Material Design via Particle Shape

Stronger under compression


These twisted-Z particles were made out of recycled plastic bottles and now form a recyclable building material. Under compression, the particles interlock and provide their own confinement; surprisingly, this granular material gets stiffer with more weight on it! When agitated, it flows and can be poured like a liquid. After experimenting in the lab on small 3D-printed particles, we scaled up and built human-scale structures with around 12,000 of the hand-sized particles.


Find out more here: Aleatory construction based on jamming

and here: Freestanding loadbearing structures with Z-shaped particles

Designed to fail

One of the great properties of granular materials is that they can restructure again and again without loss of strength. This self-healing capability makes sense in light of the disordered configuration the particles are in: a rearrangement just takes the packing from one random state to another.

As an energy dissipating material, a granular packing of tetrahedra differs greatly from one of disks. Shown above are raw stress-strain data for granular columns made up of the five shapes at the bottom; can you tell which shape is responsible for which jagged plastic deformation?

With dozens of different particle shapes we find a wide range of plastic failure and can connect it to the broader study of amorphous plasticity that includes metallic glasses, earthquakes, and much more!
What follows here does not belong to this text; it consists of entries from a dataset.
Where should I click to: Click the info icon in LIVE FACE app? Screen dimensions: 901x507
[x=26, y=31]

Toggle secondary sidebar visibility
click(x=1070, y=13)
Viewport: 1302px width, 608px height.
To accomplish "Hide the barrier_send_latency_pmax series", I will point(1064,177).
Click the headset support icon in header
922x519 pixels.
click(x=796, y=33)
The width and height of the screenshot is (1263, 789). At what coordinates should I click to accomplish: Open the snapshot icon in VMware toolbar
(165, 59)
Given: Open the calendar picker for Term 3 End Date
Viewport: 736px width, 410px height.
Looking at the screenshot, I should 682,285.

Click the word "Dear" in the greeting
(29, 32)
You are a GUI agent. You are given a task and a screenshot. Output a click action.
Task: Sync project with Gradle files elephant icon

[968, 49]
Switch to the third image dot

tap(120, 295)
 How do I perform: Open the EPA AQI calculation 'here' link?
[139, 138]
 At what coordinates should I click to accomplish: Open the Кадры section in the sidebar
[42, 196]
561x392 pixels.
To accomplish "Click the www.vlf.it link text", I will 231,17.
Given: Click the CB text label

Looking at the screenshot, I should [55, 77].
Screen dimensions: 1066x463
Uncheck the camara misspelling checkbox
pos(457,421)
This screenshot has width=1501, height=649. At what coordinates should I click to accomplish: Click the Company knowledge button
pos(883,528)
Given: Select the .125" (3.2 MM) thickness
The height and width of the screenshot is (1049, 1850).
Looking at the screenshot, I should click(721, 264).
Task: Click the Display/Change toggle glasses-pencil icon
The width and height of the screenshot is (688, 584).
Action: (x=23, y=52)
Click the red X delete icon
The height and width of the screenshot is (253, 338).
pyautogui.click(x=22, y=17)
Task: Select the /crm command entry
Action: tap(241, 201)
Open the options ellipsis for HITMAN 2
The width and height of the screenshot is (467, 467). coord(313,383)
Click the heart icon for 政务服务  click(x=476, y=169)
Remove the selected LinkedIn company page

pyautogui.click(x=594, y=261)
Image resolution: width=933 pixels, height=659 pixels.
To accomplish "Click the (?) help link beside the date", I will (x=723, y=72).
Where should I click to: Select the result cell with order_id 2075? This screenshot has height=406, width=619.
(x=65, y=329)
Find out more here: Transforming granular plasticity through particle shape

Peering inside

With a homemade computed tomography (CT) setup, we can connect the mechanical properties of a granular packing with the configuration of its particles. Here is a cross section of a tomography of a packing of saddle particles. A packing like this will compress more than 25% its original size as if it were a linear spring and then, suddenly and violently, snap inward. The ordering in this tomography points to the likely culprit: pringles in a can save a lot of volume, and likewise the particles here jump onto each other once the stress is high enough.